At the end of the 19th century, beginning with the invention of the elevator system as a form of vertical transportation with a metal rigid frame as the structural system, the construction of tall buildings emerged as an American building type, owing to the advances in structural systems, high-strength concrete, and mechanical systems. This is the main driver stimulating the race for height in tall buildings that has spread around the world [1]. Furthermore, over the years, the number of supertall buildings has been increasing.

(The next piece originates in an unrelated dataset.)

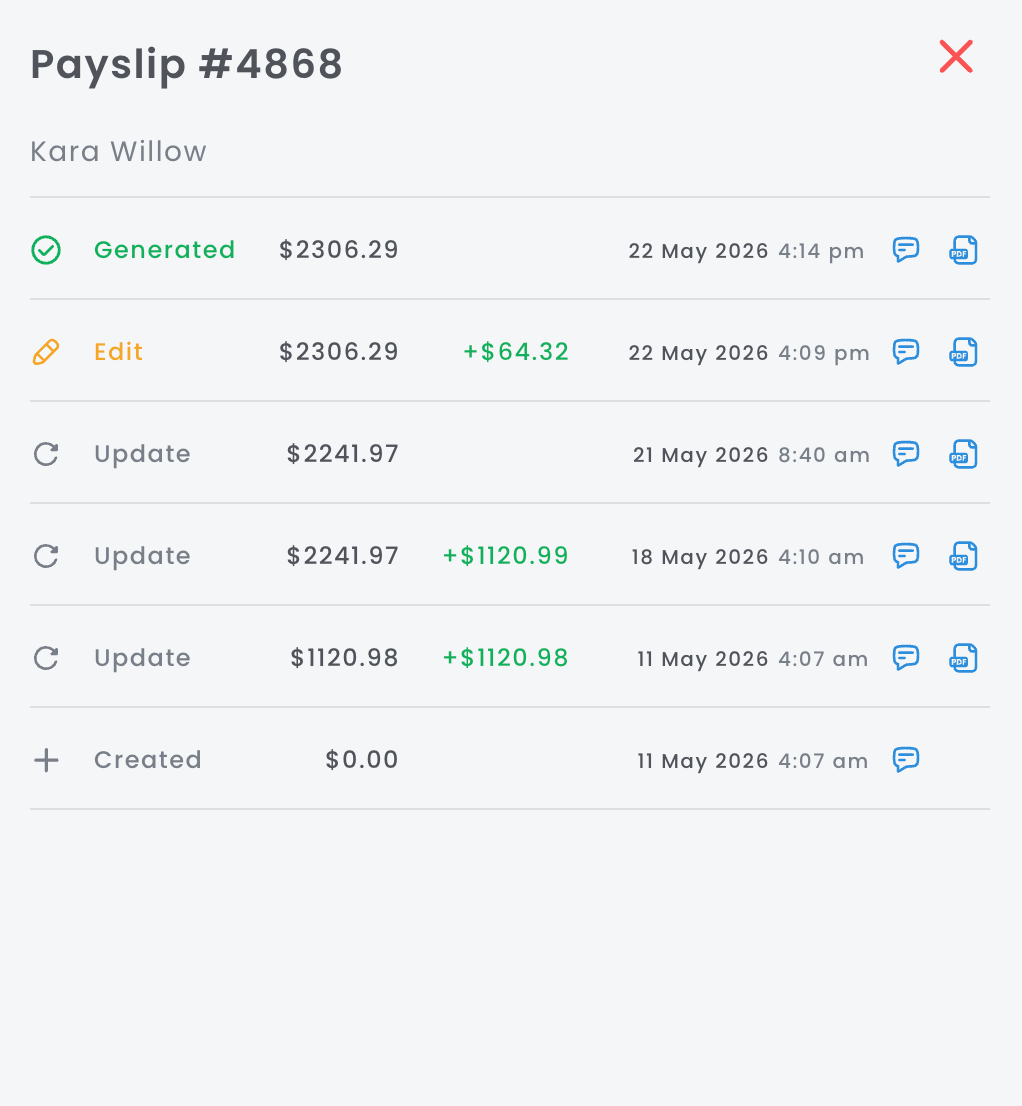This screenshot has width=1022, height=1106.
Task: Open comment for the Edit entry
Action: pyautogui.click(x=906, y=351)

As a new 21st century phenomenon, supertall residential towers are associated with socio-technical developments [2,3,4,5]. The diffusion of these typologies, that often seem contextually unrelated to the regions or cultures in which they were erected, can be divided into three main periods [6,7,8]: (1) the period before the global financial crisis, when the first examples were built in Australia (before 2008), as in the case of Q1 Tower (Gold Coast, 2005); (2) the global period in which typology proliferates in Europe, Asia and the Middle East (2010–2015), as in the case of Princess Tower (Dubai, 2012); (3) the pencil-tower period in Manhattan (2015–2018), as in the case of 432 Park Avenue (New York, 2015).

Approximately 13% of supertall buildings that were completed as of the 2000s have residential use only [9], where increasing the rentable area is one of their most crucial design inputs. At this point, the term ‘space efficiency’ comes to the forefront, as the residential function is expected to meet the investment cost. As an essential input for financial return, space efficiency is affected by the service core arrangement, size of the floor plan, and structural elements.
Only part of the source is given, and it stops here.